** MATERIAL TO PROCESS follows **

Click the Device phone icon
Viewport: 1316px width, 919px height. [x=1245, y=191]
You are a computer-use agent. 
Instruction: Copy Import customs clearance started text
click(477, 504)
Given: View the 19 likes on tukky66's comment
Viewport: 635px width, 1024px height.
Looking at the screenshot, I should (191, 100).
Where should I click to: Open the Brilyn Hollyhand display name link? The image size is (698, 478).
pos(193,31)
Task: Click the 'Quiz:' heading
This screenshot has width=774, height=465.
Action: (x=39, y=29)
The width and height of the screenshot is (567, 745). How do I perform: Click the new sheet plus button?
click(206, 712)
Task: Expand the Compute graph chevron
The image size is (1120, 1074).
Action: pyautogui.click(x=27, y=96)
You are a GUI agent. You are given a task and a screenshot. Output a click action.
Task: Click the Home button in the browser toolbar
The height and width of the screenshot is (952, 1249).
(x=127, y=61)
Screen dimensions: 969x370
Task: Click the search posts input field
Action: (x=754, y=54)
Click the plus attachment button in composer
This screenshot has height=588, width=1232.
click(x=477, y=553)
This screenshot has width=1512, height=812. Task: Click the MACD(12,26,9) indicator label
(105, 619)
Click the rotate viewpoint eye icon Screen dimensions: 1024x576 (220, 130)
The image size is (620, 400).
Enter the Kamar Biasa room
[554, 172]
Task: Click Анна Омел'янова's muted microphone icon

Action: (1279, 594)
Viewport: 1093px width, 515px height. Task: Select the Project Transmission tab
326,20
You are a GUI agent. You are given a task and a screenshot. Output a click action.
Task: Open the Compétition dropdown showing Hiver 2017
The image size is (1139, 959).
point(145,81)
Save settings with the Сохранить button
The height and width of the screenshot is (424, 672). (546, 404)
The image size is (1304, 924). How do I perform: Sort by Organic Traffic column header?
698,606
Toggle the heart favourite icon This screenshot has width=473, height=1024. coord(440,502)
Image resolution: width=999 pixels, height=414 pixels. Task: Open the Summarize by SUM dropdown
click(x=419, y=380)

** End of MATERIAL TO PROCESS **

WHAT TO PRODUCE:
Print the entire set of records again, exactly.

REPLY:
Click the Device phone icon
Viewport: 1316px width, 919px height. [x=1245, y=191]
You are a computer-use agent. 
Instruction: Copy Import customs clearance started text
click(477, 504)
Given: View the 19 likes on tukky66's comment
Viewport: 635px width, 1024px height.
Looking at the screenshot, I should (191, 100).
Where should I click to: Open the Brilyn Hollyhand display name link? The image size is (698, 478).
pos(193,31)
Task: Click the 'Quiz:' heading
This screenshot has width=774, height=465.
Action: (x=39, y=29)
The width and height of the screenshot is (567, 745). How do I perform: Click the new sheet plus button?
click(206, 712)
Task: Expand the Compute graph chevron
The image size is (1120, 1074).
Action: pyautogui.click(x=27, y=96)
You are a GUI agent. You are given a task and a screenshot. Output a click action.
Task: Click the Home button in the browser toolbar
The height and width of the screenshot is (952, 1249).
(x=127, y=61)
Screen dimensions: 969x370
Task: Click the search posts input field
Action: (x=754, y=54)
Click the plus attachment button in composer
This screenshot has height=588, width=1232.
click(x=477, y=553)
This screenshot has width=1512, height=812. Task: Click the MACD(12,26,9) indicator label
(105, 619)
Click the rotate viewpoint eye icon Screen dimensions: 1024x576 (220, 130)
The image size is (620, 400).
Enter the Kamar Biasa room
[554, 172]
Task: Click Анна Омел'янова's muted microphone icon

Action: (1279, 594)
Viewport: 1093px width, 515px height. Task: Select the Project Transmission tab
326,20
You are a GUI agent. You are given a task and a screenshot. Output a click action.
Task: Open the Compétition dropdown showing Hiver 2017
The image size is (1139, 959).
point(145,81)
Save settings with the Сохранить button
The height and width of the screenshot is (424, 672). (546, 404)
The image size is (1304, 924). How do I perform: Sort by Organic Traffic column header?
698,606
Toggle the heart favourite icon This screenshot has width=473, height=1024. coord(440,502)
Image resolution: width=999 pixels, height=414 pixels. Task: Open the Summarize by SUM dropdown
click(x=419, y=380)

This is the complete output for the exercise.